## [Task details]
Identify each line below containing the string "cells" and copy it.

═══ Data extract ═══

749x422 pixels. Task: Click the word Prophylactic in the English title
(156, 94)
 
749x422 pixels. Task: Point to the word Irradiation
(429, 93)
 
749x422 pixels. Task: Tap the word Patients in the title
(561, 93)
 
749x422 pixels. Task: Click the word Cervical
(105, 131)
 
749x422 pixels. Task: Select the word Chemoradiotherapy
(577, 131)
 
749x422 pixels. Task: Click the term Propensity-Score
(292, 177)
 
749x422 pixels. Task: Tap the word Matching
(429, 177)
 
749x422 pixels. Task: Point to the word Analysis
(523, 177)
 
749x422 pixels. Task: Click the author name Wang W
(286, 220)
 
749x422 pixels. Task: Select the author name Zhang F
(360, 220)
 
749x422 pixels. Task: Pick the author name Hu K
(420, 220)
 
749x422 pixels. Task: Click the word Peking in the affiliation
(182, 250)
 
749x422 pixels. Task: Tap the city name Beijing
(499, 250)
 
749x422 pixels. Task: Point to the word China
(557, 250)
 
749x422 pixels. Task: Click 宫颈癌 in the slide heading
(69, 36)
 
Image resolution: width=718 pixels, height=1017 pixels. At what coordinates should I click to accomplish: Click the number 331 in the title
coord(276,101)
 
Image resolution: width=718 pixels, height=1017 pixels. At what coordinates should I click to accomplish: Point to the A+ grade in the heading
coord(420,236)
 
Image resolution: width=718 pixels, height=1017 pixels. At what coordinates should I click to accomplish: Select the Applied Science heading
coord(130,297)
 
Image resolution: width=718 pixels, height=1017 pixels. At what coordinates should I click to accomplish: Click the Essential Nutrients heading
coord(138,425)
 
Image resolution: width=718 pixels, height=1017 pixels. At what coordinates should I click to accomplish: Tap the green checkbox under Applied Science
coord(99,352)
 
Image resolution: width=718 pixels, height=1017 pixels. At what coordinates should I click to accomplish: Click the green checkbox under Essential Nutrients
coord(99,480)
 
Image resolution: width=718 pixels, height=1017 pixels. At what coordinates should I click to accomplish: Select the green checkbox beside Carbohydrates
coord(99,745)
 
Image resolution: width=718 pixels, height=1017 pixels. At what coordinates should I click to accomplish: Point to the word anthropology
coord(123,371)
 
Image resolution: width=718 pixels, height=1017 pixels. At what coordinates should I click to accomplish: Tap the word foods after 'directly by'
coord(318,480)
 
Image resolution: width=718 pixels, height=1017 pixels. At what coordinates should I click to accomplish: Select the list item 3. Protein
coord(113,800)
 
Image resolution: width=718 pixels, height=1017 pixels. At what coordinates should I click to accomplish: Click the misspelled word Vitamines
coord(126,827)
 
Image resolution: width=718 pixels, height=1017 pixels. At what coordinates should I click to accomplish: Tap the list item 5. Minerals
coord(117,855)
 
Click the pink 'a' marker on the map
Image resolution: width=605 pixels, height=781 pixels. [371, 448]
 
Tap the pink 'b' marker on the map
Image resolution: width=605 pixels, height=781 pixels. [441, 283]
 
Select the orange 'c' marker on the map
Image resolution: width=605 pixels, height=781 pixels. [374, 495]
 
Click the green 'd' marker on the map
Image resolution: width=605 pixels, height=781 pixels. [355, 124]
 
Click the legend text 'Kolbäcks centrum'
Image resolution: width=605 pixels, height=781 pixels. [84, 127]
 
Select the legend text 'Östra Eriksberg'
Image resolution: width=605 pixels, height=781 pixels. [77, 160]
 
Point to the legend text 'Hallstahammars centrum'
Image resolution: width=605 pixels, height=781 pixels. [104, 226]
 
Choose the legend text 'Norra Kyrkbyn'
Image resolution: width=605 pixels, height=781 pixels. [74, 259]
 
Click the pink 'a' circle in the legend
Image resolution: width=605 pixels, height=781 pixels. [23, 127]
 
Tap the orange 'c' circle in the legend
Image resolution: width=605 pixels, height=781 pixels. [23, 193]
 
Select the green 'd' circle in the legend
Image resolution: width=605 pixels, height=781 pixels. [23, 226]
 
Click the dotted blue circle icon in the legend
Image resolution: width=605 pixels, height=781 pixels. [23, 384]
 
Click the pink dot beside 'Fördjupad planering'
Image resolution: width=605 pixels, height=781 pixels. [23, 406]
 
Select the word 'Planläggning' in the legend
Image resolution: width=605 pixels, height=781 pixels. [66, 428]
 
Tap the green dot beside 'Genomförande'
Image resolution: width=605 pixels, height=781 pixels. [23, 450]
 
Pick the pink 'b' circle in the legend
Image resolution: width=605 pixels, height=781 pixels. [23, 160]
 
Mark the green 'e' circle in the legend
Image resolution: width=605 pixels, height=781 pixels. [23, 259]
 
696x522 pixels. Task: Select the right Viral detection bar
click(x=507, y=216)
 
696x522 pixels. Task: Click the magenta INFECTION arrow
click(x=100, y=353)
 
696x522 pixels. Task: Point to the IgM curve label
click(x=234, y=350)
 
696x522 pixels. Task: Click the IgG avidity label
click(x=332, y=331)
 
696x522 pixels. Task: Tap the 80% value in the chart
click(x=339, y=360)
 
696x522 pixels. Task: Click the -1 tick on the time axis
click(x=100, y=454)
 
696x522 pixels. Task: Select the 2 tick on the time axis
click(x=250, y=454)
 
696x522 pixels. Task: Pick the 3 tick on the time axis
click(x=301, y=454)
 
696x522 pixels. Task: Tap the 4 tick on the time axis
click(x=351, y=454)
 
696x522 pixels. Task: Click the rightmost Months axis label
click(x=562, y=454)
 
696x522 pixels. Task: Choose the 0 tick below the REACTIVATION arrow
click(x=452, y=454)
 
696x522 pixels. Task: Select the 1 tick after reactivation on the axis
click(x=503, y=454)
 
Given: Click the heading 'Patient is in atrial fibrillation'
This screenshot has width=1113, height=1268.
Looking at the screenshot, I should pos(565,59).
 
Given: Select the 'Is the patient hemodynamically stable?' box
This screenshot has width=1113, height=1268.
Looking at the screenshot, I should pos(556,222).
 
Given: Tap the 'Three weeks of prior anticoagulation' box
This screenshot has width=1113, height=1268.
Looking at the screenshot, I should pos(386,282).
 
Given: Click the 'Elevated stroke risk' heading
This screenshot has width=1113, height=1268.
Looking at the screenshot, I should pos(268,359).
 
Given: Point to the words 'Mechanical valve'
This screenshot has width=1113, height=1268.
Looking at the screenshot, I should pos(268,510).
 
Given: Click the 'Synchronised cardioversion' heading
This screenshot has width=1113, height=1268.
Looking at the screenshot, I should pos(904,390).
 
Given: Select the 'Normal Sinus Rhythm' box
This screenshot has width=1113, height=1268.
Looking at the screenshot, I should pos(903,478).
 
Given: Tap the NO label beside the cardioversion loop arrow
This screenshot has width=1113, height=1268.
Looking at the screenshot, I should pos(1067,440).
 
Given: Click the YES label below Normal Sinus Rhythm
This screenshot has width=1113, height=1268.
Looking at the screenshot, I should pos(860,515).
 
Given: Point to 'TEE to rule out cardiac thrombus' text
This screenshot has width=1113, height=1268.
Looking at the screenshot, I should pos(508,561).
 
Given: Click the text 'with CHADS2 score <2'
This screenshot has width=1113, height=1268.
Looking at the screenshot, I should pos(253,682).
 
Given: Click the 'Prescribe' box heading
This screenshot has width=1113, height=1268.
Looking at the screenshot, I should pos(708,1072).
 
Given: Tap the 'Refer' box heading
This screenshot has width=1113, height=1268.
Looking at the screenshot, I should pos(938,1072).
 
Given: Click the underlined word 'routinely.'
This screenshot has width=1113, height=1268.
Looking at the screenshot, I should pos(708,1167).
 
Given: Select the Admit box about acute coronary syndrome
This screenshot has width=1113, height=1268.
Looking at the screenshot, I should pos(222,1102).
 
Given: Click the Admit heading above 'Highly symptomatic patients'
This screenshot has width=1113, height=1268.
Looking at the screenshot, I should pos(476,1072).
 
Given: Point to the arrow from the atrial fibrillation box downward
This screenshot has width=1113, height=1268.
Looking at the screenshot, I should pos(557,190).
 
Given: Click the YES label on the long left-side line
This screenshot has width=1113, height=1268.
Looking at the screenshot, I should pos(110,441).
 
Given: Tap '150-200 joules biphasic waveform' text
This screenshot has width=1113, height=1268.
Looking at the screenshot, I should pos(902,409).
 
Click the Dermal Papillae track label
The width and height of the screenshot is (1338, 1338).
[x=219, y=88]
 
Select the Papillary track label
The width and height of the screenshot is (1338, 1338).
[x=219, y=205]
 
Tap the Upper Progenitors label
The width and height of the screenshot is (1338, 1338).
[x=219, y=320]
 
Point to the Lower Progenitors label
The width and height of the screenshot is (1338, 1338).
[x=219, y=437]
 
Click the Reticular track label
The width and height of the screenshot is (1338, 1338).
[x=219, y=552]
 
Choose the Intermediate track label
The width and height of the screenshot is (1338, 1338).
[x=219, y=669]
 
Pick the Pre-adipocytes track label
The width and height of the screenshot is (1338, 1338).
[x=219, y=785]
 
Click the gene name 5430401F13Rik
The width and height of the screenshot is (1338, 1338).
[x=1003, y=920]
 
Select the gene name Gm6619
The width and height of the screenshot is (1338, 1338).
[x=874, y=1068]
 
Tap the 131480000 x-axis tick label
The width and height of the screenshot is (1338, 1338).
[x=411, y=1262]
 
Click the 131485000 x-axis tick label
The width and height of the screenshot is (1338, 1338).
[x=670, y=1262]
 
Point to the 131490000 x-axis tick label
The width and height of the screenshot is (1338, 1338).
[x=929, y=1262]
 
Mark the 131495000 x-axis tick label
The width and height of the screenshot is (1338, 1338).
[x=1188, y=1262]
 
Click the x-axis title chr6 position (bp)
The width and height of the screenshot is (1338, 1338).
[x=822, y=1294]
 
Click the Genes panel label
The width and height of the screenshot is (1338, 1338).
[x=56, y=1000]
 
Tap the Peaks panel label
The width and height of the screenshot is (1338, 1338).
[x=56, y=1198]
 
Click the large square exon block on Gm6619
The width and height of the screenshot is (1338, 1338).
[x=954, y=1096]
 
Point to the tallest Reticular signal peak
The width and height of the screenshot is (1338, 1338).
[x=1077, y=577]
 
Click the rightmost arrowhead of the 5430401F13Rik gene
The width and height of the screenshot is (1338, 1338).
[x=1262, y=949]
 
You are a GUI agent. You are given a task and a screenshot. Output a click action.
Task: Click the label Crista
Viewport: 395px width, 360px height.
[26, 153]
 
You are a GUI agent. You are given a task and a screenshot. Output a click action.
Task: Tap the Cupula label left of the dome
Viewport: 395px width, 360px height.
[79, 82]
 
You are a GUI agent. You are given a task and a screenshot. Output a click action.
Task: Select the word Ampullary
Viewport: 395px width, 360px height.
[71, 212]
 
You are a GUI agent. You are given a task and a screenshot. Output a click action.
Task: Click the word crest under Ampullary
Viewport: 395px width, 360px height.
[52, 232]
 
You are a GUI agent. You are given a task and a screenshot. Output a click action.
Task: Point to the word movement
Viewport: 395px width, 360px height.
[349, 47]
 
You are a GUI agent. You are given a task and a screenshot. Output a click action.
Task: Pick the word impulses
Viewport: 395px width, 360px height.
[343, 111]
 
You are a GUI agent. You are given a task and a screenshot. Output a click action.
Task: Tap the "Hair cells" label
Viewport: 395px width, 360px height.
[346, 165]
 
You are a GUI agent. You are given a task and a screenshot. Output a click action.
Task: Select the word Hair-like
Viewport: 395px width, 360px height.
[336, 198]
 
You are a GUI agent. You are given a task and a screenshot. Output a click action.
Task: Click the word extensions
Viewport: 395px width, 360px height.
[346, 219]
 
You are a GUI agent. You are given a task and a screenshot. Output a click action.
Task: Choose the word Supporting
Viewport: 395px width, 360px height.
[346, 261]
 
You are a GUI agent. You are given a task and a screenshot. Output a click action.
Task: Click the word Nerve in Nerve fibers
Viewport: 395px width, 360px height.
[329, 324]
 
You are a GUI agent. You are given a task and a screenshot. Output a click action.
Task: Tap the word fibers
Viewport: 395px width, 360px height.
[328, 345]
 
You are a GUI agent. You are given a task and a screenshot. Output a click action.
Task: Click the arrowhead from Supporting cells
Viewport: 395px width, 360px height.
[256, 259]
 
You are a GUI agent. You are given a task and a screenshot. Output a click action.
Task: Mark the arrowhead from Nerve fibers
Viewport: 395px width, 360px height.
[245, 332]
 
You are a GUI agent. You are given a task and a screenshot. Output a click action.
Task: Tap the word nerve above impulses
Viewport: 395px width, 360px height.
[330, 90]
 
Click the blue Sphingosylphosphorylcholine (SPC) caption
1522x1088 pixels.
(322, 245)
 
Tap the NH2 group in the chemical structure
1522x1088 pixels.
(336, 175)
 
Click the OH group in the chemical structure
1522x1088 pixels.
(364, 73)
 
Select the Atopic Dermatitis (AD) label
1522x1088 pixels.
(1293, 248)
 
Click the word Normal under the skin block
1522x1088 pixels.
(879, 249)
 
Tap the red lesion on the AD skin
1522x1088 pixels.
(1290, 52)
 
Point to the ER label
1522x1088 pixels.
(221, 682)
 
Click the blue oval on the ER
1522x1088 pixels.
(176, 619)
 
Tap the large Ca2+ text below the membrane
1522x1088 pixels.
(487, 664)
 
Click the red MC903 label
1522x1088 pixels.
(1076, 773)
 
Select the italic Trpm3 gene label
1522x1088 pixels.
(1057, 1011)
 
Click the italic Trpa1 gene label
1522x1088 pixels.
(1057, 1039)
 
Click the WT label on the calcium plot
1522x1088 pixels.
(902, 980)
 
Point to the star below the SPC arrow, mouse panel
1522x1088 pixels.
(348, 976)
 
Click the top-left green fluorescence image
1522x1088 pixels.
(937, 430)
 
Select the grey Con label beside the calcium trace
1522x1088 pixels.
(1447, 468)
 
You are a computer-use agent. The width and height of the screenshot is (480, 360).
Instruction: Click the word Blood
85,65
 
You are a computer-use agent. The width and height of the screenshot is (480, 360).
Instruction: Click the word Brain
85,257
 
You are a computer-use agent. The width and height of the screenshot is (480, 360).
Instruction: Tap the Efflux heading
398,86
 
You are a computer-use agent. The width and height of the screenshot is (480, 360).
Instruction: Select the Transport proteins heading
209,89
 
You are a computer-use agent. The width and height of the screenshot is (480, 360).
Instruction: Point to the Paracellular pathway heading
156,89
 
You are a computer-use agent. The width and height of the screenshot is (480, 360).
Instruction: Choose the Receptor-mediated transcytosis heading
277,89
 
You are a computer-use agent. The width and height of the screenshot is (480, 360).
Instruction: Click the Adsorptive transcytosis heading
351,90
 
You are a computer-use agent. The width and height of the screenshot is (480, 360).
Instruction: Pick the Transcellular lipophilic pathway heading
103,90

═══

## [Output of the exercise]
Task: Tap the "Hair cells" label
Task: Click the arrowhead from Supporting cells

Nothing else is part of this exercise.